En realidad, la noticia alegró a Théoden.

—¡Magnífico! —dijo—. Si estos hombres de tu misma sangre se te parecen, mi señor Aragorn, treinta de ellos serán una fuerza que no puede medirse por el número.

Los Jinetes reanudaron la marcha, y Aragorn cabalgó algún tiempo con los Dúnedain; y luego que hubieron comentado las noticias del Norte y del Sur, Elrohir le dijo: —Te traigo un mensaje de mi padre: Los días son cortos. Si el tiempo apremia, recuerda los Senderos de los Muertos.

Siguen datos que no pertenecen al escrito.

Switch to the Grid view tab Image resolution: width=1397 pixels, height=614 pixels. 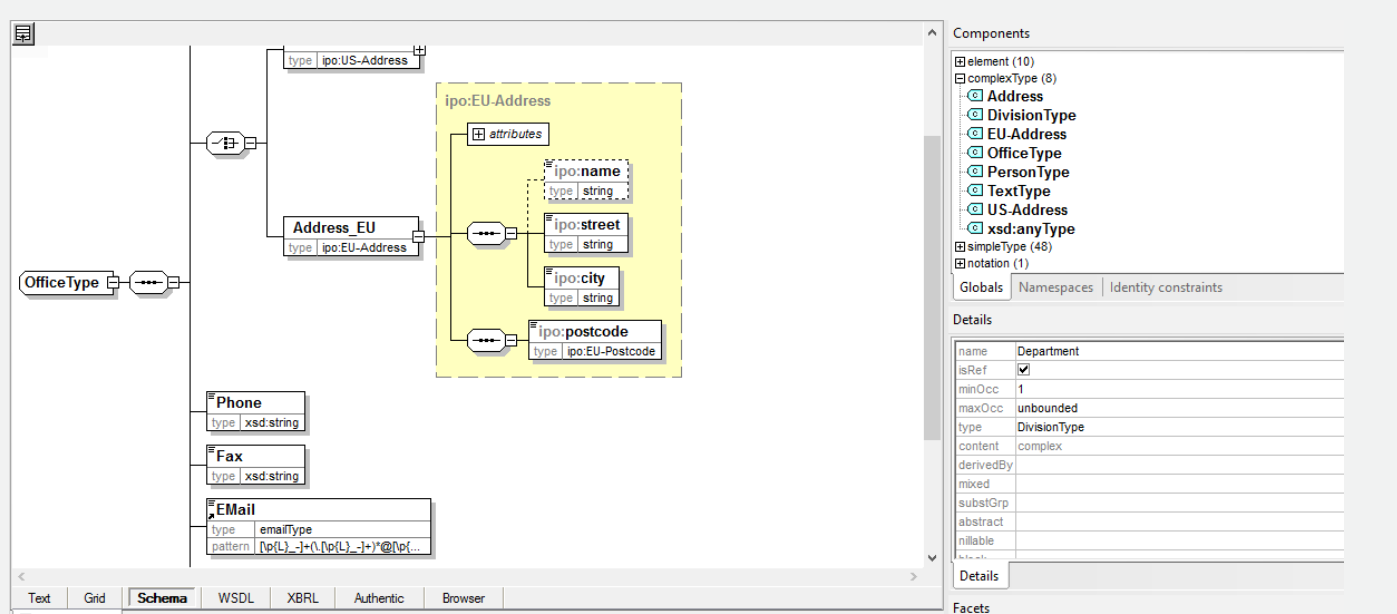click(x=95, y=598)
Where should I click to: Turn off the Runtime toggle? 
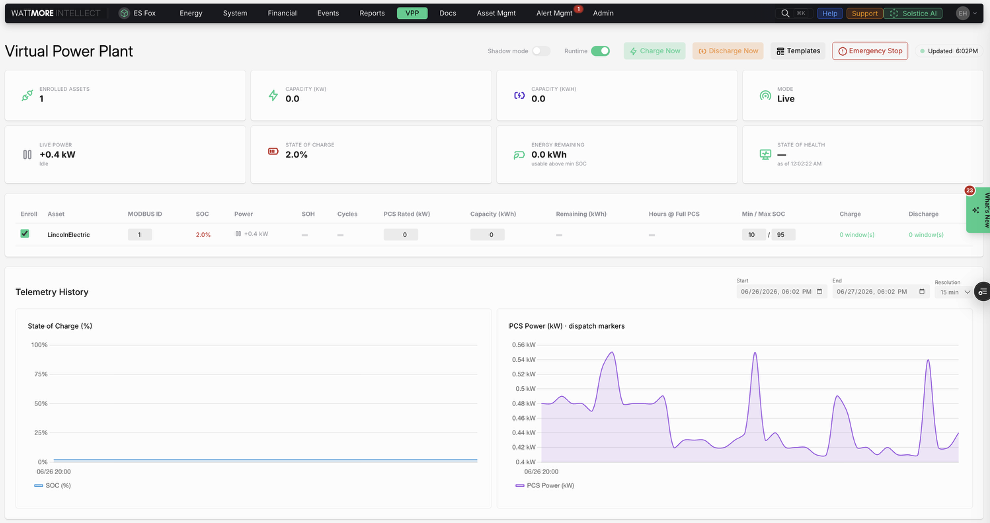600,51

—Los días me parecieron siempre demasiado cortos para que mi deseo se cumpliera —dijo Aragorn—. Pero grande en verdad tendrá que ser mi prisa si tomo ese camino.

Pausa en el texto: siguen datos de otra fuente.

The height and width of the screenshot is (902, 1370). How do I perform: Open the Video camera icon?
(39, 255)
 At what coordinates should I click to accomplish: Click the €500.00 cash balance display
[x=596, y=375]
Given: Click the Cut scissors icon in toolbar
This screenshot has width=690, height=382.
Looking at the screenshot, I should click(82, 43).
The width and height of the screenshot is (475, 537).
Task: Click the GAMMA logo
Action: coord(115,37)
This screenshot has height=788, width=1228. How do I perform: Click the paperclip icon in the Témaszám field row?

—Eso lo veremos pronto —dijo Elrohir—. ¡Pero no hablemos más de estas cosas a campo raso!

Entonces Aragorn le dijo a Halbarad: —¿Qué es eso que llevas, primo? —Pues había notado que en vez de lanza empuñaba un asta larga, como si fuera un estandarte, pero envuelta en un apretado lienzo negro, y atada con muchas correas.

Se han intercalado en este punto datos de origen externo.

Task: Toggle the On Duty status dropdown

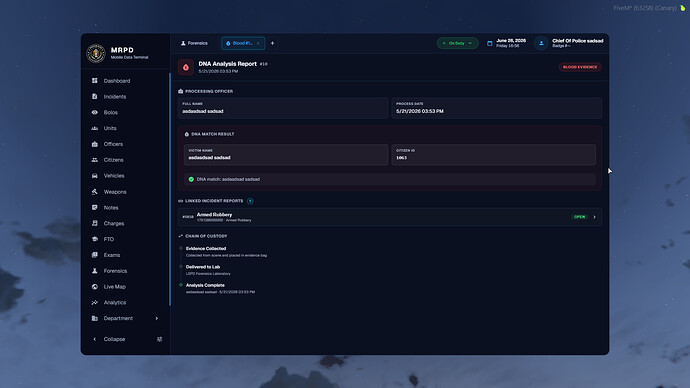Action: point(458,43)
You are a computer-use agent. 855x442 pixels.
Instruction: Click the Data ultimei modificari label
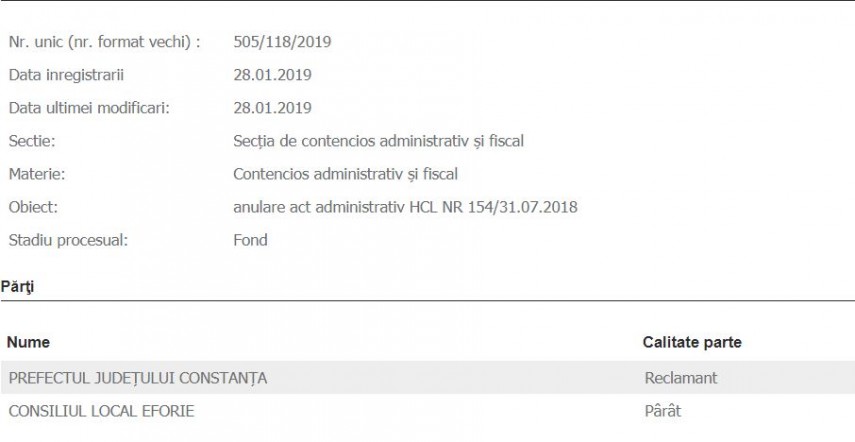[x=89, y=108]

—Es un regalo que te traigo de parte de la Dama de Rivendel —respondió Halbarad—. Lo hizo ella misma en secreto, y fue un largo trabajo. Y también te envía un mensaje: Cortos son ahora los días. O nuestras esperanzas se cumplirán, o será el fin de toda esperanza. Por eso te he enviado lo que hice para ti. ¡Adiós, Piedra de Elfo!

Y Aragorn dijo: —Ahora sé lo que traes. ¡Llévalo aún en mi nombre algún tiempo! —Y dándose vuelta miró a lo lejos hacia el Norte bajo las grandes estrellas, y se quedó en silencio y no volvió a hablar mientras duró la travesía nocturna.

La noche era vieja y el cielo gris en el Este cuando salieron por fin del Valle del Bajo y llegaron a Cuernavilla. Allí decidieron descansar un rato, y deliberar.

Merry durmió hasta que Legolas y Gimli lo despertaron.

—El sol está alto —le dijo Legolas—. Ya todos andan ocupados de aquí para allá. Vamos, Señor Zángano, ¡levántate y ve a echar una mirada, mientras todavía estás a tiempo!

—Hubo una batalla aquí, hace tres noches —dijo Gimli—, y aquí fue donde Legolas y yo jugamos una partida que yo gané por un solo orco. ¡Ven y verás cómo fue! ¡Y hay cavernas, Merry, cavernas maravillosas! ¿Crees que podremos visitarlas, Legolas?

—¡No! No tenemos tiempo —dijo el Elfo—. ¡No estropees la maravilla con la impaciencia! Te he dado mi palabra de que volveré contigo, si tenemos alguna vez un día de paz y libertad. Pero ya es casi mediodía, y a esa hora comeremos, y luego partiremos otra vez, tengo entendido.

Merry se levantó y bostezó. Las escasas horas de sueño habían sido insuficientes; se sentía cansado y bastante triste. Echaba de menos a Pippin, y tenía la impresión de no ser sino una carga, mientras todos los demás trabajaban de prisa preparando planes para algo que él no terminaba de entender.

—¿Dónde está Aragorn? —preguntó.

—En una de las cámaras altas de la Villa —le respondió Legolas—. No ha dormido ni descansado, me parece. Subió allí hace unas horas, diciendo que necesitaba reflexionar, y sólo lo acompañó su primo, Halbarad; pero tiene una duda oscura o alguna preocupación.

—Es una compañía extraña, la de estos recién llegados —dijo Gimli—. Son hombres recios y arrogantes; junto a ellos los Jinetes de Rohan parecen casi niños; tienen rostros feroces, como de roca gastada por los años casi todos ellos, hasta el propio Aragorn; y son silenciosos.

—Pero lo mismo que Aragorn, cuando rompen el silencio son corteses —dijo Legolas—. ¿Y has observado a los hermanos Elladan y Elrohir? Visten ropas menos sombrías que los demás, y tienen la belleza y la arrogancia de los señores Elfos; lo que no es extraño en los hijos de Elrond de Rivendel.

—¿Por qué han venido? ¿Lo sabes? —preguntó Merry. Se había vestido, y echándose sobre los hombros la capa gris, marchó con sus compañeros hacia la puerta destruida de la Villa.

—En respuesta a una llamada, tú mismo lo oíste —dijo Gimli—. Dicen que un mensaje llegó a Rivendel: Aragorn necesita la ayuda de los suyos. ¡Que los Dúnedain se unan a él en Rohan!Pero de dónde les llegó este mensaje, ahora es un misterio para ellos. Lo ha de haber enviado Gandalf, presumo yo.